Le rapport admet que les programmes de construction « ne soient pas pensés uniquement autour de la construction de cellules individuelles, mais proposent également des cellules doubles, spécifiquement adaptées à la vie en cohabitation ». Certains détenus préfèreront ne pas rester seuls. La direction de la prison orientera des détenus psychologiquement fragiles vers une cellule partagée. Dans certains cas, elle proposera à des détenus travaillant ensemble ou participant à des mêmes formations de cohabiter.
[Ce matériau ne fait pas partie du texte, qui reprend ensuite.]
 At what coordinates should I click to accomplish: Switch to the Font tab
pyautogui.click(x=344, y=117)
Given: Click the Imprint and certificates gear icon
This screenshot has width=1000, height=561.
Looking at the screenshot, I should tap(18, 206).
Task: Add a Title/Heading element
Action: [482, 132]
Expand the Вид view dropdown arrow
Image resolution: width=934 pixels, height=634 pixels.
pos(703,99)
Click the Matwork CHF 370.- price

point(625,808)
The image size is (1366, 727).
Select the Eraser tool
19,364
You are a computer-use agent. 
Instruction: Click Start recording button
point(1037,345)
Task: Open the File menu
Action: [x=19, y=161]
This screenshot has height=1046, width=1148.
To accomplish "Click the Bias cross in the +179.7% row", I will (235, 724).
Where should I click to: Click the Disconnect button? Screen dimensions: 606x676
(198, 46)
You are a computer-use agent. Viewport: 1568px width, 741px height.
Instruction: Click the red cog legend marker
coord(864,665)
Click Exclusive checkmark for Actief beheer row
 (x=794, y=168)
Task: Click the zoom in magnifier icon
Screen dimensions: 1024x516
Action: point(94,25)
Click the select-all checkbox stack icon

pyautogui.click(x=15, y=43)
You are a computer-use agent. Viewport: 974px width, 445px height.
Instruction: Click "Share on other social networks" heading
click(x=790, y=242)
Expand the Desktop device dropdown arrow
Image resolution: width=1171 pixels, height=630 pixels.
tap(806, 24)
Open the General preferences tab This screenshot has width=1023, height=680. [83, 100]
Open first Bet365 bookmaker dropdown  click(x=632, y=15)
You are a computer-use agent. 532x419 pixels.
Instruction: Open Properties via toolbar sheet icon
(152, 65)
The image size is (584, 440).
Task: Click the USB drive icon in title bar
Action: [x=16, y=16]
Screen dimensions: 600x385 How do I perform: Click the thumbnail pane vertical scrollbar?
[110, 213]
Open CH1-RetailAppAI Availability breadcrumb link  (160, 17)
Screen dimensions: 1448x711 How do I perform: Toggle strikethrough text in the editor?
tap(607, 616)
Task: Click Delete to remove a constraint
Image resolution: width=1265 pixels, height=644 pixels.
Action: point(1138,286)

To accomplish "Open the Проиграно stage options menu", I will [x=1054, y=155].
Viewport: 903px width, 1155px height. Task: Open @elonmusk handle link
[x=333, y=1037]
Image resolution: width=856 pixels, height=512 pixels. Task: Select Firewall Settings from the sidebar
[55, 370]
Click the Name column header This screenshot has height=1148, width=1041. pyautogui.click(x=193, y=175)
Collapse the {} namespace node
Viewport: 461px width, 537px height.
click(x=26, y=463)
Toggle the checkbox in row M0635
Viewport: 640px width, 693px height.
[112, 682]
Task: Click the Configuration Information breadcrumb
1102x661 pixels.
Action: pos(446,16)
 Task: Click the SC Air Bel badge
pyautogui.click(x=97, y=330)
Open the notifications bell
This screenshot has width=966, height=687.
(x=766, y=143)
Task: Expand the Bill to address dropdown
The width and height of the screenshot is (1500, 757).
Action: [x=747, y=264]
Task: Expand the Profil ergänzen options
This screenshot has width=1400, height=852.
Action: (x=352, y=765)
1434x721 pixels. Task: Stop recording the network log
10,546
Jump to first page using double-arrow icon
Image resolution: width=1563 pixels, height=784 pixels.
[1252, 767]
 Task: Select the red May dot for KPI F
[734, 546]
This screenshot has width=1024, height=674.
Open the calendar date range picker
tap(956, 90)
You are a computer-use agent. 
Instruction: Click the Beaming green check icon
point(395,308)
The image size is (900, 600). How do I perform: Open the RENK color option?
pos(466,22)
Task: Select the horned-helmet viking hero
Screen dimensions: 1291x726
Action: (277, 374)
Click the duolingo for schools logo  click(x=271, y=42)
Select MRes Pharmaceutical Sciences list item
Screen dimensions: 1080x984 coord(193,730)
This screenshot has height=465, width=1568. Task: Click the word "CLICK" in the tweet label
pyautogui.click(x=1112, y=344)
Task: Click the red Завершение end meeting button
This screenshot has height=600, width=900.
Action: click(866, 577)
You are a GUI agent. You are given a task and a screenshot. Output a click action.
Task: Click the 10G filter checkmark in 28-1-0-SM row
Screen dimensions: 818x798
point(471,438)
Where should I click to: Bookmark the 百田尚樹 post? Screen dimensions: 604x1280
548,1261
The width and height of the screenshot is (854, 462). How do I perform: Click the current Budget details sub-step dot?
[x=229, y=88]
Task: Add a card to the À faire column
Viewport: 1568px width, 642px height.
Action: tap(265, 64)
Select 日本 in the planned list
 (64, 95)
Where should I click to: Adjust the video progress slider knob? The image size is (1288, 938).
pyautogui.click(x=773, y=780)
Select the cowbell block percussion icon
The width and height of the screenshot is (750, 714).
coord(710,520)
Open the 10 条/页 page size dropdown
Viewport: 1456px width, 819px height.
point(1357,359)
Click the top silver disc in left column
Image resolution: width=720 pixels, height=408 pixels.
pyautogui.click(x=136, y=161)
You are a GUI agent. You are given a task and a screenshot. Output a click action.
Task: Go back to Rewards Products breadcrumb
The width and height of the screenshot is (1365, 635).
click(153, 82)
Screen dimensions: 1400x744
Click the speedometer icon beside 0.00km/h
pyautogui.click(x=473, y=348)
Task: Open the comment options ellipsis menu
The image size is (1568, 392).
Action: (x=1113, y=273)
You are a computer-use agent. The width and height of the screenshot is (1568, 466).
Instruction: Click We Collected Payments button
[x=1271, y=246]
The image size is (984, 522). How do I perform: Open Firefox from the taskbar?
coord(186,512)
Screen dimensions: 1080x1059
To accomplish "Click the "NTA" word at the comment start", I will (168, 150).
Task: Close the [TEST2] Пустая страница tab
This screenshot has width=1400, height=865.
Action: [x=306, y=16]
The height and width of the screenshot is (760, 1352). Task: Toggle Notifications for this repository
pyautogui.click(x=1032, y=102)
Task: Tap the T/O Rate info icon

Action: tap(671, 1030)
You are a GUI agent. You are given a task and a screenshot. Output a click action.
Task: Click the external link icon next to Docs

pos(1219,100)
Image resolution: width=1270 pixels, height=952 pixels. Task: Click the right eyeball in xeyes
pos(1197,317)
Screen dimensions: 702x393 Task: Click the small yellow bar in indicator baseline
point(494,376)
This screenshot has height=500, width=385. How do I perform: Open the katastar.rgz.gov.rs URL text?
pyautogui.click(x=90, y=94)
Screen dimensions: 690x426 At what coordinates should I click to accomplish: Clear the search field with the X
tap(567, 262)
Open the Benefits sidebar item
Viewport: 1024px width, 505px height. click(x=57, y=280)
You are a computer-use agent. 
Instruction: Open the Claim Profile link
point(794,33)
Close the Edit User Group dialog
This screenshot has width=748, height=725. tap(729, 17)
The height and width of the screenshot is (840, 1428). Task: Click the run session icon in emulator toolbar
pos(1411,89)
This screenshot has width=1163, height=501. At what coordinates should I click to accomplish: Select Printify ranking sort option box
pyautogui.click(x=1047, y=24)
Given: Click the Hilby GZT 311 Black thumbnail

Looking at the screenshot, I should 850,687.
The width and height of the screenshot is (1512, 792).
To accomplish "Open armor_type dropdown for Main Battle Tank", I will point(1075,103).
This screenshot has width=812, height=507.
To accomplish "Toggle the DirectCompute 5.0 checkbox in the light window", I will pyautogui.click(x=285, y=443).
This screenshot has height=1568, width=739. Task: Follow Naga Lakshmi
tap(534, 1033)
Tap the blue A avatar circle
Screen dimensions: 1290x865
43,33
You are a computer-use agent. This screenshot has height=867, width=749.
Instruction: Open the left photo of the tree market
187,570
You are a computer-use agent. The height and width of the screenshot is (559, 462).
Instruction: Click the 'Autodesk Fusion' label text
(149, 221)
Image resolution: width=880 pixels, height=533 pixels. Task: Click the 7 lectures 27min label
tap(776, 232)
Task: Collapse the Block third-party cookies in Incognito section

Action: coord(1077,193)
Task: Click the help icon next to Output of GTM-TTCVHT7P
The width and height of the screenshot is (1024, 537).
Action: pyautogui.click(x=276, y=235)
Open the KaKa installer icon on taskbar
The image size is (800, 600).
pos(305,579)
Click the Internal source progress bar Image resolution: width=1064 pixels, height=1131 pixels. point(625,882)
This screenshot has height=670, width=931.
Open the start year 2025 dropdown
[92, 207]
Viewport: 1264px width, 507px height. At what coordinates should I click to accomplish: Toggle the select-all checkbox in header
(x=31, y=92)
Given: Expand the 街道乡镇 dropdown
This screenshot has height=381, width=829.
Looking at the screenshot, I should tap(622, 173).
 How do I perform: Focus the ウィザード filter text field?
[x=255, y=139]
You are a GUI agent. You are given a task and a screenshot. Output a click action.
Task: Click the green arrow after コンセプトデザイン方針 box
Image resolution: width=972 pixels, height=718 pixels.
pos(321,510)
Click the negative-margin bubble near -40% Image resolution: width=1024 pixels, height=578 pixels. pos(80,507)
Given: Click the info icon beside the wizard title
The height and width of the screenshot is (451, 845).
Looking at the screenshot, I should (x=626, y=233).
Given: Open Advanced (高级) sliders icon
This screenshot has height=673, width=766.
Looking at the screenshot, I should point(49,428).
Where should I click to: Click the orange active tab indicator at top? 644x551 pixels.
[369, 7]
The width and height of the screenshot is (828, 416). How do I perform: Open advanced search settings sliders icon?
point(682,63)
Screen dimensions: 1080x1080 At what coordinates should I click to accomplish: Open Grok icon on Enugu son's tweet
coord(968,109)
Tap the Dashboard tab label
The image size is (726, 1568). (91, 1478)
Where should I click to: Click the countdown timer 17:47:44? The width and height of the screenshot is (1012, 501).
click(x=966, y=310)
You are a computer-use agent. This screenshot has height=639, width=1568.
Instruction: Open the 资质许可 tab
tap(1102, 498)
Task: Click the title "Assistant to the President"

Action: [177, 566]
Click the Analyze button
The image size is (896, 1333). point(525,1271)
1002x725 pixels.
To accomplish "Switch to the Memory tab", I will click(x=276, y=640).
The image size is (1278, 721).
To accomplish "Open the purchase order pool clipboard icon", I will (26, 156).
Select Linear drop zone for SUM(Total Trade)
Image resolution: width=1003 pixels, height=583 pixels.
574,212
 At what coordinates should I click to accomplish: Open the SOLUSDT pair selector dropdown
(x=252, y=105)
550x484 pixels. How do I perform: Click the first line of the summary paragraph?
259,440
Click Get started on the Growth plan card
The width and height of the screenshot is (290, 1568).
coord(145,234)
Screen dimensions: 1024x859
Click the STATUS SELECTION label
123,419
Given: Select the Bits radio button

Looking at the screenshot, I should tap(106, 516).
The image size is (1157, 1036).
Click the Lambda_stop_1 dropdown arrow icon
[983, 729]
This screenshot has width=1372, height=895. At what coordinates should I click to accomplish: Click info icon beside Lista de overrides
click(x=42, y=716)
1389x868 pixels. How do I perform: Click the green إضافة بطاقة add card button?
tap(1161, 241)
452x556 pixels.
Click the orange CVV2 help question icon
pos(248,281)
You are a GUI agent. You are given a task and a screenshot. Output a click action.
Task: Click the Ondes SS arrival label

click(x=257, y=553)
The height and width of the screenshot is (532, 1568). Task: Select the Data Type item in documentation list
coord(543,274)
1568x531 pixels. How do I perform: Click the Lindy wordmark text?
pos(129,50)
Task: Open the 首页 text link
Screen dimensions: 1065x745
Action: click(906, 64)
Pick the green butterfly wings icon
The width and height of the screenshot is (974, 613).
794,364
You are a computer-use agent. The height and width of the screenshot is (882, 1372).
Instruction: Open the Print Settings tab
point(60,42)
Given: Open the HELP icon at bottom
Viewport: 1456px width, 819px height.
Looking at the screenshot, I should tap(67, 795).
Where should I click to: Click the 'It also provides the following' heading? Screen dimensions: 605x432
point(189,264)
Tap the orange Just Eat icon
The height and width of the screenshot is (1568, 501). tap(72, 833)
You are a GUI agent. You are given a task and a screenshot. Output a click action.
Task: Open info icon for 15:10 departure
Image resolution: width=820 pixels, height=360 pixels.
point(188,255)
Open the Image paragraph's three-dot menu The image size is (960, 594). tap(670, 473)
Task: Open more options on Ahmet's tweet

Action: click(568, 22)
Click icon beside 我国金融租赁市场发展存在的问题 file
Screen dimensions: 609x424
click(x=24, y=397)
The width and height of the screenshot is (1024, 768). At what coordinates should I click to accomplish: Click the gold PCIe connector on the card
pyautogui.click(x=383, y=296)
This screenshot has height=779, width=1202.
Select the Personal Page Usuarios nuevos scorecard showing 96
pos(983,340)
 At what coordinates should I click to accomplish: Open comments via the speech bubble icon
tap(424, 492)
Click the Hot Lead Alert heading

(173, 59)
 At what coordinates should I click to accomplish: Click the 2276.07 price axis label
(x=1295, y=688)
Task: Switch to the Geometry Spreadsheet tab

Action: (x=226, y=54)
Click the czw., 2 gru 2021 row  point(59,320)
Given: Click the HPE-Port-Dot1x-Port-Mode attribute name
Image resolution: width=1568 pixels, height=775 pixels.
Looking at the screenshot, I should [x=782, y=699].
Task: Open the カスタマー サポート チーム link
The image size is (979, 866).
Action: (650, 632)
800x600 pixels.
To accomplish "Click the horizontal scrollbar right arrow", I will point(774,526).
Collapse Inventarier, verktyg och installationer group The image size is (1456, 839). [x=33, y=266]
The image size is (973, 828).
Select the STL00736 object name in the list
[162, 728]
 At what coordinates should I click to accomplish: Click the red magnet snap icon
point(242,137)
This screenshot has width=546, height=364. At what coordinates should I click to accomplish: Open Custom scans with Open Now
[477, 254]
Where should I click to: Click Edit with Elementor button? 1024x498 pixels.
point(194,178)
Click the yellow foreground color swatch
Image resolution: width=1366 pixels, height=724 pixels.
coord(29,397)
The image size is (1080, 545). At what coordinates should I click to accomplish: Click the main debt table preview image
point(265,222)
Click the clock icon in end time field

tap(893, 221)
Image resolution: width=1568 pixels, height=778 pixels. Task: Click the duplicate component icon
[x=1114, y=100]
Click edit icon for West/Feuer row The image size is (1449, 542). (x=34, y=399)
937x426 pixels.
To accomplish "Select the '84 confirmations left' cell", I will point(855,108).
Le rapport retient l’hypothèse, précédemment évoquée par Dominique Raimbourg, de 80% de cellules individuelles et 20% de cellules doubles. Encore faudra-t-il que ces cellules doubles répondent aux critères de surface minimale, ce qui est loin d’être le cas aujourd’hui.
On en revient à l’impératif urgent de la décroissance carcérale. Les prisons nouvelles ont un coût exorbitant, que la Cour des Comptes estimait en 2017 à 1,5 milliards d’euros à l’horizon 2025. Leur construction explique une grande partie de l’accroissement du coût des prisons pour la collectivité : +2,2 % en 2018, +5,7 % en 2019, +6,2 % en 2020, +7,8% en 2021 et +7,4 % en 2022.
Rénover le parc immobilier pénitentiaire vieillissant et en grande partie hors-normes est, bien sûr, une priorité. L’idée de maintenir 20% de cellules doubles est acceptable, sous réserve que chacune comporte au moins 10m² avec en outre une annexe sanitaire séparée.
Mais on ne parviendra à résoudre le problème lancinant de la surpopulation, avec ses conséquences délétères sur les conditions de travail des surveillants et l’accès des détenus au travail, à la formation et aux activités, que si le nombre de détenus diminue. Formulons une hypothèse. La capacité d’accueil est aujourd’hui d’environ 60 000 places pour 70 000 détenus. Supposons que l’investissement immobilier soit entièrement consacré au remplacement d’établissements vétustes : chaque détenu vivrait dans une cellule individuelle ou double d’une surface suffisante ; les équipements collectifs permettraient une vraie vie sociale en détention. Alors, c’est un objectif de 10 000 personnes qu’il faudrait sanctionner et accompagner en milieu ouvert plutôt qu’en prison.
10 000 détenus en moins, une utopie ? C’est pourtant ce qui s’est produit, en 2020, au début de la crise sanitaire, moitié pour des libérations anticipées, moitié pour un moindre fonctionnement de la justice.